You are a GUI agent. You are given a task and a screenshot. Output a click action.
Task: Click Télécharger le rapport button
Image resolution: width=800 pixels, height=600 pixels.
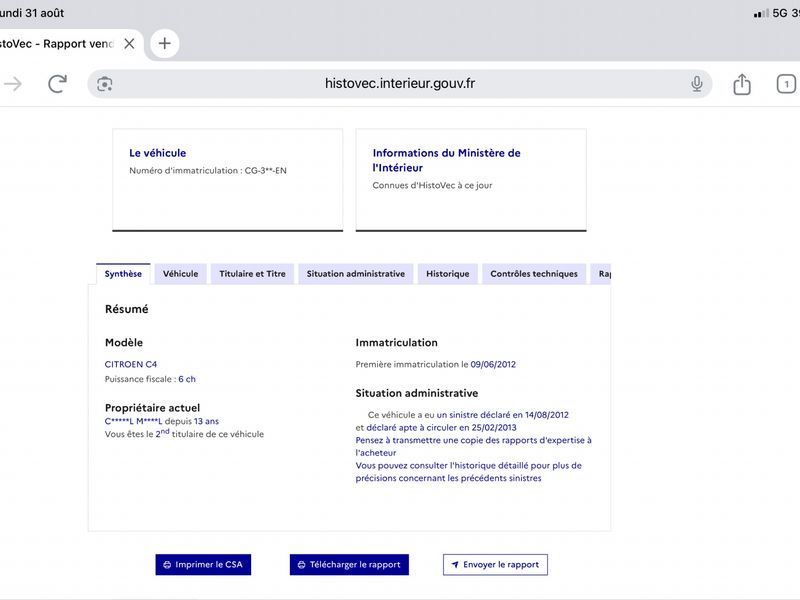[349, 565]
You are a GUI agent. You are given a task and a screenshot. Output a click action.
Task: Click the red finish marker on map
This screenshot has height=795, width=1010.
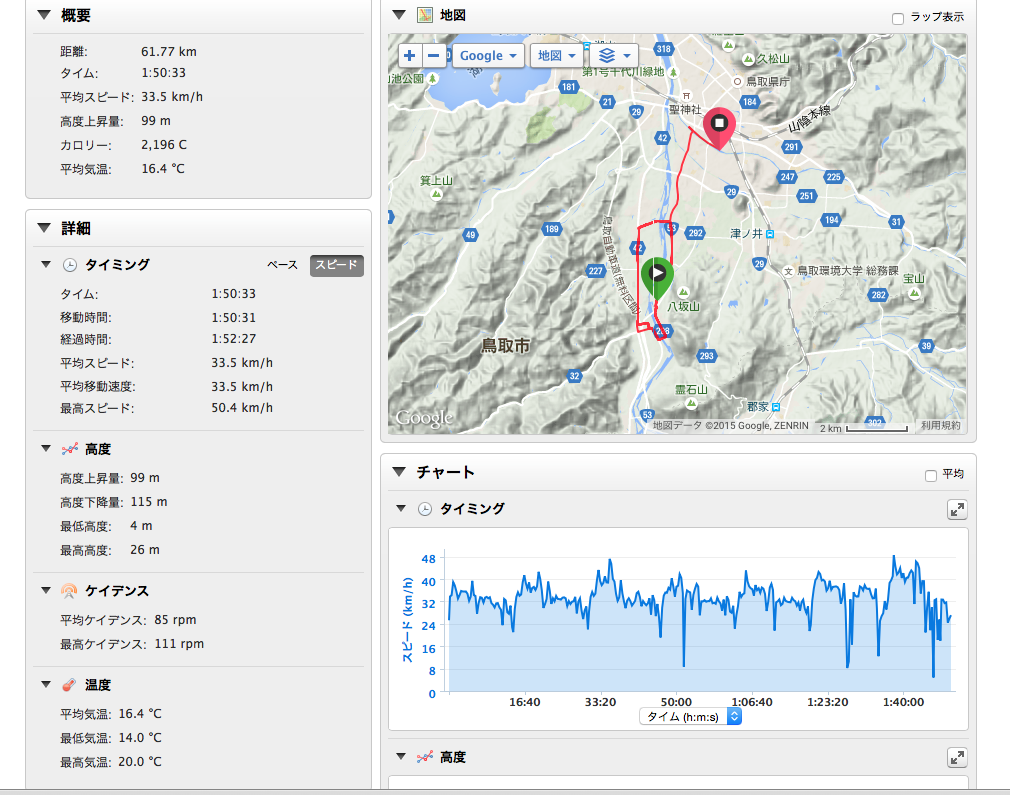point(719,125)
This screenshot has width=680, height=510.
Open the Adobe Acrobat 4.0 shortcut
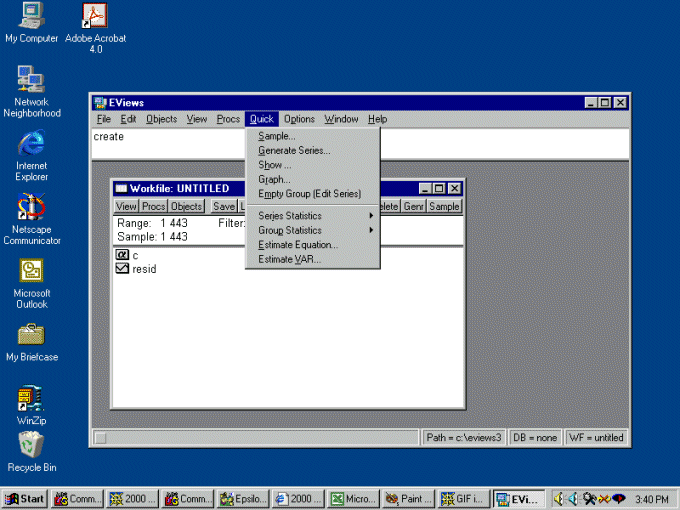[x=95, y=16]
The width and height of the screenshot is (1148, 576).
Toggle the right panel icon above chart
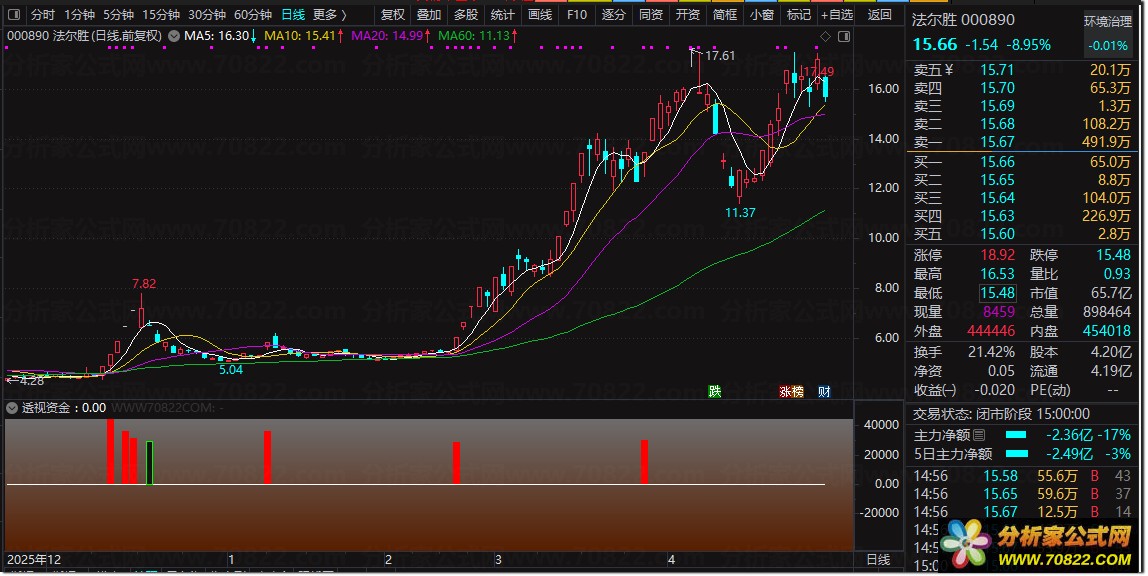[x=844, y=36]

────────────────

● **What to work on**: Rewrite all of the lines above, requests included, with every coordinate in the answers multiplied by 0.9 and rounded to a whole number, halves rounding up. Leave the pictures out.

● **Correct result**:
You are a GUI agent. You are given a task and a screenshot. Output a click action.
Task: Click Télécharger le rapport button
Image resolution: width=800 pixels, height=600 pixels.
[314, 509]
You are a GUI agent. You are given a task and a screenshot. Output a click action.
Task: Click the red finish marker on map
This screenshot has height=795, width=1010.
point(647,113)
This screenshot has width=680, height=510.
Open the Adobe Acrobat 4.0 shortcut
[x=86, y=14]
The width and height of the screenshot is (1148, 576).
Toggle the right panel icon above chart
[x=760, y=32]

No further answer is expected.